Now it's up to each of us to decide when to deny service to a party for what we consider morally objectionable behavior. Who else could make that decision? Some people may want to draw the line at serving a county commissioner who has voted for a property tax rate increase for example. That's their prerogative, although it probably means that finding long-standing gainful employment may be a struggle.
But sometimes the transgression of the service-requesting party is an affront to universally held human norms, for example participating in the implementation of a policy that forcibly separates children from their parents at the U.S.-Mexican border. As I have written elsewhere, this behavior is so egregious that it constitutes a crime against humanity, one which, I hope, will catch the attention of the International Court of Criminal Justice someday soon.
In these circumstances, your withholding service not only may be ethically permitted, it may be ethically recommended. This of course depends on one's personal situation, namely what the impact of such a decision might as a result of loss of employment. There may be mortgages to pay and mouths to feed, after all. We have a word for people who, after deliberation, are willing to take the hit demanded by such moral action; they are called heroes.

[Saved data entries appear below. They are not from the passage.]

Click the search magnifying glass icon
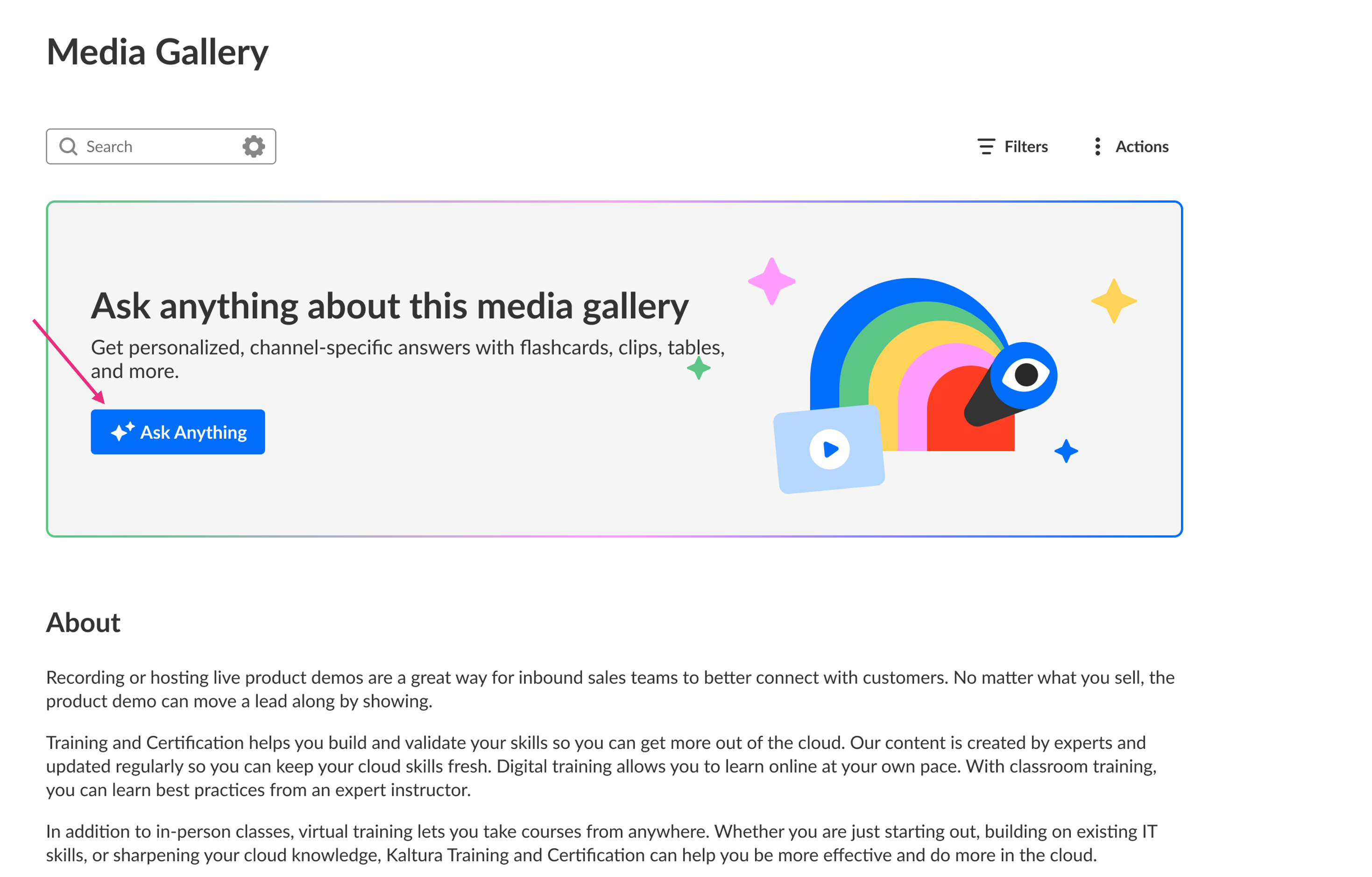The image size is (1372, 877). pyautogui.click(x=68, y=147)
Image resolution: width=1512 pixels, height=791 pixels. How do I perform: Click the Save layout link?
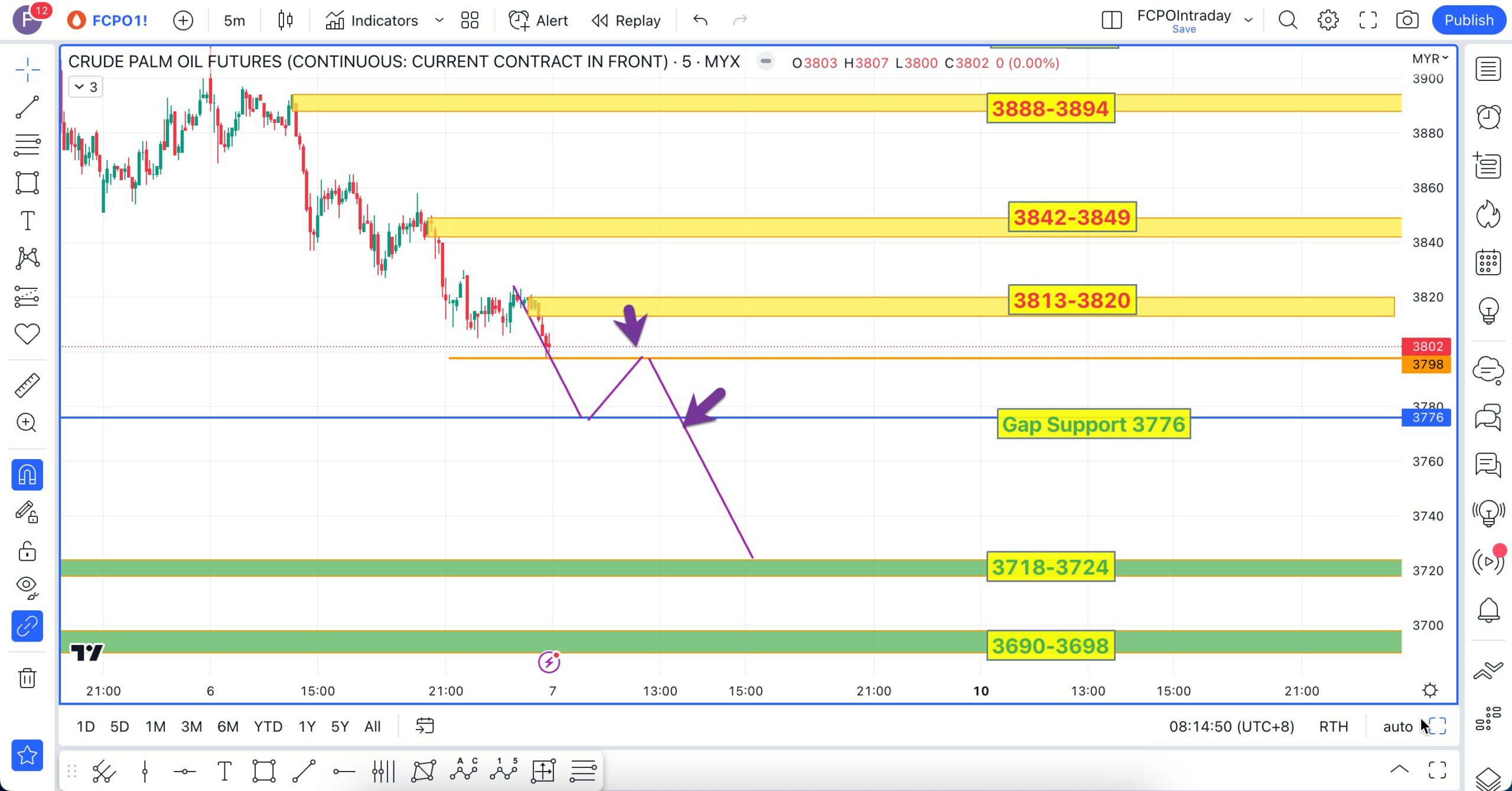coord(1184,30)
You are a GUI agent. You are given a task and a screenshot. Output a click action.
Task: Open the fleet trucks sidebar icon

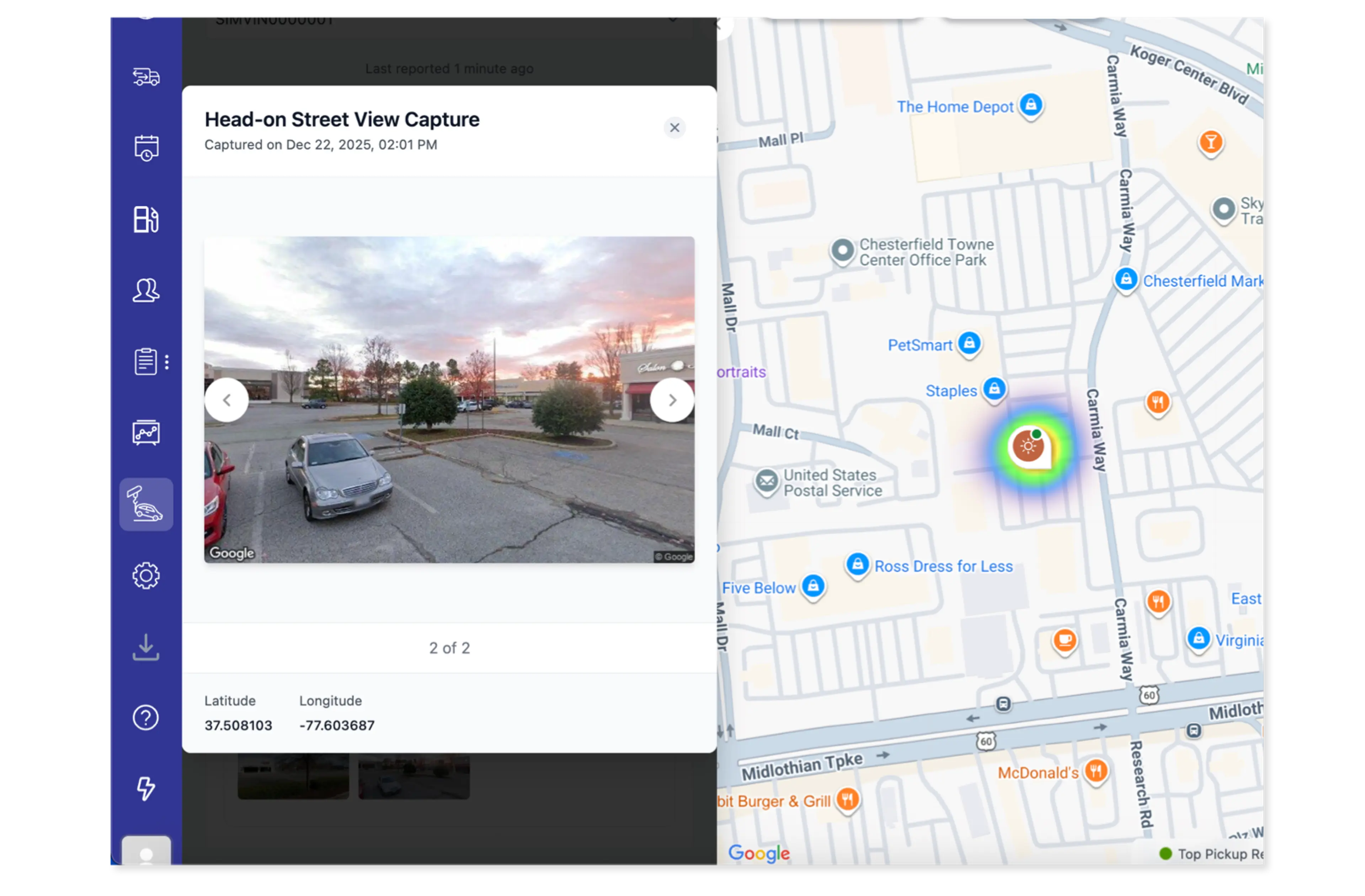pos(146,76)
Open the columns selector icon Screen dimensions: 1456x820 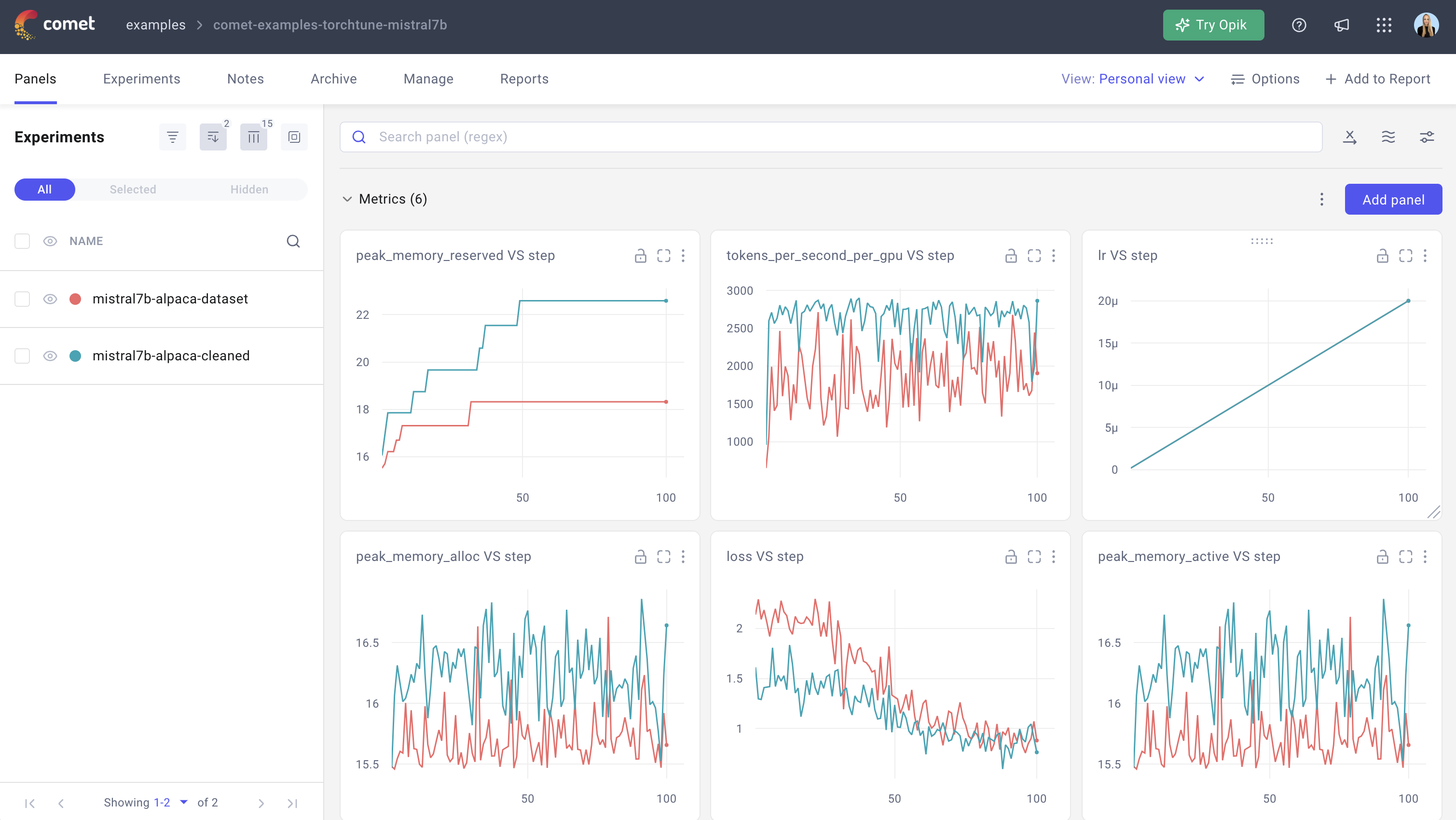(x=253, y=137)
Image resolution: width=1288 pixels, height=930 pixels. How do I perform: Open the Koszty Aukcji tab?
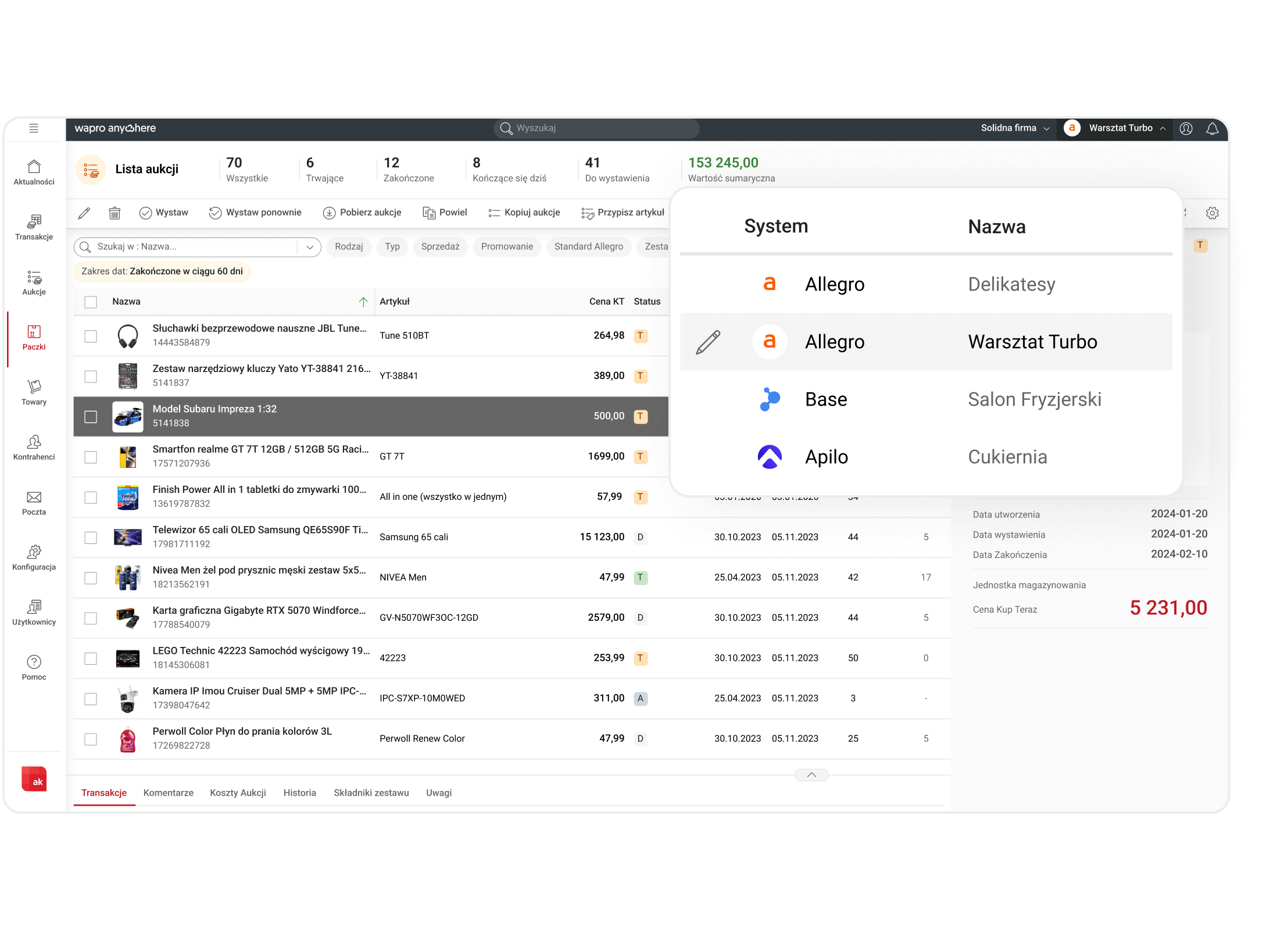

It's useful to recall that the people who led and participated in the 1955-56 Montgomery bus boycott, were actually prosecuted for their "uncivil" behavior. They were accused of promoting a disruption of the public order, this for simply deciding how *not* to spend their own money. That boycott still serves as a prototype for how individuals can use their personal choices in the commercial sphere to effect social change.
I'll close by applying the consequence-based analysis I offered above to my argument here. Yes, indeed, I would encourage people to consider withholding their services from a person whom they believed was involved in a process that amounted to a moral crime.
And what about the consequences of encouraging this kind of behavior? One consequence would be salutary, leading, as in the case with the Red Hen restaurant that refused service to Sarah Sanders, to consultation between managers and employees about how to address important ethical questions of the day. That seems like a good thing to me. Of course, the rejected customer would have to go elsewhere for their meal. Perhaps they would even take the opportunity to reflect on what they had done to provoke the situation, although this is hardly something we could count on.
And finally, I'll say that I would welcome having the tables turned on me as far as such so-called uncivil acts go. I very well might find myself one day a prospective customer in a restaurant whose owner or employees find my positions on, say, LGBTQ rights or women's access to reproductive health care morally repugnant. How would I feel if I were turned away?
Honestly, I'd feel as though I had been done a favor. I'd feel as though I had been been prevented from giving my money to people who oppose the things I hold dear. I would thank the restaurant and its staff for letting me know where they stand and take my business elsewhere. With pleasure.